If Douglas Adams convinced you the universe is absurd and that's somehow comforting, these comedic SF and fantasy novels speak the same language.

By James Hartley

Douglas Adams’s The Hitchhiker’s Guide to the Galaxy begins with Earth being demolished to make way for a hyperspace bypass. The planning documents, we are told, have been on display at Alpha Centauri for fifty years, in the local planning office — which is only four light years away. If you had wanted to lodge a complaint, you had plenty of time. This is the novel’s fundamental posture: the universe does not care about you, does not notice you, and when it finally does acknowledge your existence, it is only to inconvenience you on behalf of some administrative project you were never informed about. Arthur Dent, in his dressing gown, is the last surviving human. The stars are magnificent and indifferent. The answer to Life, the Universe, and Everything is forty-two. No one knows what the question was.

What Adams gave readers is something rarer than it looks: a novel that uses comedy as its primary instrument of philosophy. The jokes are not decoration applied to an SF story — they are the argument. The digressive footnotes, the preposterous bureaucracies, the fact that Vogon poetry is the third-worst in the universe (not the worst, just the third-worst), the towel as the most useful object a hitchhiker can own — all of these are Adams saying that the universe is too large and too strange for human seriousness to survive contact with it, and that the appropriate response is something between laughter and awe. Marvin the Paranoid Android, depressed beyond all capacity for expression, is somehow both comic and genuinely affecting. That combination — absurdist humor carrying real emotional weight — is what the best books on this list share.

The novels below are grouped by what kind of laugh they are after. Some are pure British comedic SF in Adams’s mode. Others use humor to ask questions as serious as Adams’s. A few are simply SF that refuses to treat the universe with the reverence the genre sometimes demands. All of them would be at home on the shelf next to Arthur Dent’s battered paperback.


The Rest of the Hitchhiker’s Trilogy (All Five Books)

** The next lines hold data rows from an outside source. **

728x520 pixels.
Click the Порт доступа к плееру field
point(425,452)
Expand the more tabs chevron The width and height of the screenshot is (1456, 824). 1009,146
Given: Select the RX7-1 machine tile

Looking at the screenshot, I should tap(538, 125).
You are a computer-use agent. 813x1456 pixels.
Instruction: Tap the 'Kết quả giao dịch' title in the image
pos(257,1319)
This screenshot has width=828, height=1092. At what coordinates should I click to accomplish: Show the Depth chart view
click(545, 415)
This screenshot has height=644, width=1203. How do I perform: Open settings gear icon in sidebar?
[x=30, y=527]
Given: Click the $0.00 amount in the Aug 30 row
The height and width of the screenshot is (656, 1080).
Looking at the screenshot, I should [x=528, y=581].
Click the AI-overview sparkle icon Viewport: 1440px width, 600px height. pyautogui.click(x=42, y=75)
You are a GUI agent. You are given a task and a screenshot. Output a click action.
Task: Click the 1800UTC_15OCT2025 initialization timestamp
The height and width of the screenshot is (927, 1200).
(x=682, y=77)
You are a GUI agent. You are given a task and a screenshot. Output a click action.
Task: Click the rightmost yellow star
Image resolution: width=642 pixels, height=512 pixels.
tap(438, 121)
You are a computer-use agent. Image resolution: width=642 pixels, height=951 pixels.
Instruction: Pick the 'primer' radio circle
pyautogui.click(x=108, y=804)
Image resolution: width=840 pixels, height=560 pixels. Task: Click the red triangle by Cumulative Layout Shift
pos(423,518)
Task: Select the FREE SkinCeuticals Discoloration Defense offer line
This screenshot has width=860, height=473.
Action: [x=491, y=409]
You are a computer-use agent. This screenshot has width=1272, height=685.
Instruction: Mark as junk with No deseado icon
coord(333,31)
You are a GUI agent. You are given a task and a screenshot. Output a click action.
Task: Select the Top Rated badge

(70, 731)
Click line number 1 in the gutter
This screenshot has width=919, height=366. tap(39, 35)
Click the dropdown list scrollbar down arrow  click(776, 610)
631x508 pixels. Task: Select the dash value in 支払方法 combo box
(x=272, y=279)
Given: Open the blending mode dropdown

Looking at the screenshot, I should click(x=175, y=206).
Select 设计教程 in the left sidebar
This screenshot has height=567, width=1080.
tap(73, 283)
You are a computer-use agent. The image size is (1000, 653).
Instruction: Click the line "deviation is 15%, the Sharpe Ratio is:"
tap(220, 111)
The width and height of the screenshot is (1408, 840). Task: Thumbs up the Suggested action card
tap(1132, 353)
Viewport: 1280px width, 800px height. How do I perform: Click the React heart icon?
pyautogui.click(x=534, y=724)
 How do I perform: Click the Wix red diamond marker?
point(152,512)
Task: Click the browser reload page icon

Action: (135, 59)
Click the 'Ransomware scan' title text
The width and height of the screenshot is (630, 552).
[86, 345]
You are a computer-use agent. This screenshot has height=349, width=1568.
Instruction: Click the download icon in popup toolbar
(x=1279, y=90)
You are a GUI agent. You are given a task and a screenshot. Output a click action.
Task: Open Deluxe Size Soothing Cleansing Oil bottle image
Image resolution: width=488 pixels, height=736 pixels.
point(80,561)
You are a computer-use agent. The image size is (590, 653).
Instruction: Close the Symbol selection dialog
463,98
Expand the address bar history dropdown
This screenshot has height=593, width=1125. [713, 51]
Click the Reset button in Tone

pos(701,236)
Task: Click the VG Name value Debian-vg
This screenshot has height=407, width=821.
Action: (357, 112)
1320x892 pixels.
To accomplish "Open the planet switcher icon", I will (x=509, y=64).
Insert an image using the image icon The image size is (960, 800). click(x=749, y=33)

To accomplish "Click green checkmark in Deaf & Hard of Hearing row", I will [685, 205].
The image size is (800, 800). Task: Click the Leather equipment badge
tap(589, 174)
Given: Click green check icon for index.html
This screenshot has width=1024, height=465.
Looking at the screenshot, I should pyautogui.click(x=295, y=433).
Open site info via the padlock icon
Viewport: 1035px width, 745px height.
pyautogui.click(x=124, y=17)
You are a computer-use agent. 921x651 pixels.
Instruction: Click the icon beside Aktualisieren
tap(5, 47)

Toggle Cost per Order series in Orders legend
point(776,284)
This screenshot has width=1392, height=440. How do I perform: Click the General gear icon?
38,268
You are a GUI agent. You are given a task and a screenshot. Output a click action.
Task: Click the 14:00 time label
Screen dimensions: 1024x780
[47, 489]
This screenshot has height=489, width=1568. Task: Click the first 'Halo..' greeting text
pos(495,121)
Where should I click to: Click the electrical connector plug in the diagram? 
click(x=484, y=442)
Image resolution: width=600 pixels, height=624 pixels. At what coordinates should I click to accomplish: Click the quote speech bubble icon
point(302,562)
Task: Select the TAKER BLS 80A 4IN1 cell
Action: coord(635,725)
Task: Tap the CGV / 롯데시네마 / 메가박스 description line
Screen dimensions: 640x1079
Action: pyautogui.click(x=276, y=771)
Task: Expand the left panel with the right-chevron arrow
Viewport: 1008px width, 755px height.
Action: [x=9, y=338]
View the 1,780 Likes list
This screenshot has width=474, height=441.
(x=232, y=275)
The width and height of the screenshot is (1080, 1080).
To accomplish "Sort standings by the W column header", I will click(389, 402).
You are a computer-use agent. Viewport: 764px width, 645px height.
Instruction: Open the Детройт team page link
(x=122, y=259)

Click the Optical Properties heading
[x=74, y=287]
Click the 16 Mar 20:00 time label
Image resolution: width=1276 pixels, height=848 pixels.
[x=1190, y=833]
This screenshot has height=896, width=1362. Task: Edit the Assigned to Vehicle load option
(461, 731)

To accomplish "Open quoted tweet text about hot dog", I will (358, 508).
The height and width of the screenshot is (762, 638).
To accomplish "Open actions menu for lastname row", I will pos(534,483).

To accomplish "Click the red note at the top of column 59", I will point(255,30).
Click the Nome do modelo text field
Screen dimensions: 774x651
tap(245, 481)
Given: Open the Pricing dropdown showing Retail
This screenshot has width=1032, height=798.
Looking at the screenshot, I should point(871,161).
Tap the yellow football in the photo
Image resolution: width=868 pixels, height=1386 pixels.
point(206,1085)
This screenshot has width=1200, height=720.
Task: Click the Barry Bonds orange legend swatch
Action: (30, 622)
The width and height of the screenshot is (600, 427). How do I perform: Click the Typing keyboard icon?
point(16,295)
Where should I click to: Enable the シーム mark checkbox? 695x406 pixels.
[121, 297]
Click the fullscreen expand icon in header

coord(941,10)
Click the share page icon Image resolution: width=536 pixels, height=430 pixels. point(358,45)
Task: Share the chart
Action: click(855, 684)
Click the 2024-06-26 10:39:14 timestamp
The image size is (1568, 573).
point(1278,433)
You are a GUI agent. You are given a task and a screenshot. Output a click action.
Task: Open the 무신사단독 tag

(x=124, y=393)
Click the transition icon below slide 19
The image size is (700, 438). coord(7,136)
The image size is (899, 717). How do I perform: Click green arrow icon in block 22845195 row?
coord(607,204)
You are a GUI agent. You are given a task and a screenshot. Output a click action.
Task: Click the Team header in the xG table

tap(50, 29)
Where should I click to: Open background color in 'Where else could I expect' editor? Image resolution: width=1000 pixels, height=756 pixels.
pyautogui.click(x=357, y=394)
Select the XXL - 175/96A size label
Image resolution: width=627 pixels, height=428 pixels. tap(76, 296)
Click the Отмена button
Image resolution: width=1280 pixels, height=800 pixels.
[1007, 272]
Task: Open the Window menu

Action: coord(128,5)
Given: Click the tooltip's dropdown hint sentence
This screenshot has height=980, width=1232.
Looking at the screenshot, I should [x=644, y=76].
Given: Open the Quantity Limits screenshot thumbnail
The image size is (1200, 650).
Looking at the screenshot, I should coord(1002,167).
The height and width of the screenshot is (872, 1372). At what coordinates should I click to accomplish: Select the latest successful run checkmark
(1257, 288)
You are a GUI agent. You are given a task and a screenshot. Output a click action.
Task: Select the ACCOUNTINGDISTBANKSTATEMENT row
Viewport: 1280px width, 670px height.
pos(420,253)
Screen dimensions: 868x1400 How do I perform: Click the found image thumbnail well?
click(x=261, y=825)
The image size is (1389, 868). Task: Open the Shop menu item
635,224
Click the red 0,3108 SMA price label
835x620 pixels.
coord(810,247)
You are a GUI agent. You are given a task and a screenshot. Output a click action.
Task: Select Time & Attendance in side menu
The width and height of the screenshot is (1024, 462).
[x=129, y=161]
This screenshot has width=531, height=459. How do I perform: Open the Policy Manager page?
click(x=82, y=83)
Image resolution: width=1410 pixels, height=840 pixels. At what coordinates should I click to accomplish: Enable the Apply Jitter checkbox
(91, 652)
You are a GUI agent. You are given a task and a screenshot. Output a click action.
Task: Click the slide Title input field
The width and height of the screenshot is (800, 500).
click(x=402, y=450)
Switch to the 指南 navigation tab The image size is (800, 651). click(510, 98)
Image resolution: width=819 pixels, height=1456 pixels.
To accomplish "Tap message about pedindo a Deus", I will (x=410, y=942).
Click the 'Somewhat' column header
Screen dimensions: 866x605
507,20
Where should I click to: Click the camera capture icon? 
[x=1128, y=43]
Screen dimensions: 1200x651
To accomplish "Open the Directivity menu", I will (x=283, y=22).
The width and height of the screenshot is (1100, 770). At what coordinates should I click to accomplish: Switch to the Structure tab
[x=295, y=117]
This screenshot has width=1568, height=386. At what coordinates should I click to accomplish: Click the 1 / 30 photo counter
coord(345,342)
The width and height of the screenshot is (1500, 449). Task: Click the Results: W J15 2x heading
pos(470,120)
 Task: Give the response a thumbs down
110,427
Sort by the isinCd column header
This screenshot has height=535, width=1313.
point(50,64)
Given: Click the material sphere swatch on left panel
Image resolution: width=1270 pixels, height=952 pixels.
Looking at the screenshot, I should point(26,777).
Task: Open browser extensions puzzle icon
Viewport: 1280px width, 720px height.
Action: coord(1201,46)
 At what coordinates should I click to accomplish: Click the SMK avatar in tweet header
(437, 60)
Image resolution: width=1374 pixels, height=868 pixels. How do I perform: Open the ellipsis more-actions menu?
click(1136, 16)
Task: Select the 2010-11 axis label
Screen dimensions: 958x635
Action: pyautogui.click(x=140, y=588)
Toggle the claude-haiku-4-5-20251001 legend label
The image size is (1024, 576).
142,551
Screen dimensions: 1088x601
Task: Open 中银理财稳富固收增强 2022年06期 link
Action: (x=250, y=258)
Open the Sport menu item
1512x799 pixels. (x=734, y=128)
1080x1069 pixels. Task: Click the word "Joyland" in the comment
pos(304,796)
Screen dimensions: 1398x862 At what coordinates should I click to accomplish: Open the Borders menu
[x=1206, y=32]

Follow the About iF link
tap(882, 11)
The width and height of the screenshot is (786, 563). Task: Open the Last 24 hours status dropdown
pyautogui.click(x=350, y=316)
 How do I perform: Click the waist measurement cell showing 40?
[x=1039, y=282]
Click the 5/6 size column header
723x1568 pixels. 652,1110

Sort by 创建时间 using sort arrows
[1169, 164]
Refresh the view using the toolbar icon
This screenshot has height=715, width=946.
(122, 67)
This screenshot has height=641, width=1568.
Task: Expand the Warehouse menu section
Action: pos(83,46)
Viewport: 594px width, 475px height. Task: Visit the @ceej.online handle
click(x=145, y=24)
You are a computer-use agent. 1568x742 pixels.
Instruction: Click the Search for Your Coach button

#1 — The Restaurant at the End of the Universe by Douglas Adams

The second book picks up precisely where the first ends and does not slow down. Arthur, Ford, Zaphod, and Trillian reach Milliways — the Restaurant at the End of the Universe, built at the literal end of time so diners can watch the universe collapse over their meal. The plotting is looser than the first book but the invention is if anything more reckless, and several of the sequences here — the Haggunenons, the Total Perspective Vortex, the planet Magrathea’s purpose — rank among Adams’s best work. Read it immediately after the first book, because it essentially continues the same story.

#2 — Life, the Universe and Everything by Douglas Adams

The third book was adapted from an unproduced Doctor Who script Adams had written, and the seams show a little — the plot is more conventionally SF, involving an ancient weapon and the surprisingly unpleasant people of Krikkit. It is still funnier than almost anything else published in its year and contains the Sirius Cybernetics Corporation’s Nutrimatic Drinks Dispenser sequence, which is Adams at his most precise. If the first two books were perfect, this one is merely excellent.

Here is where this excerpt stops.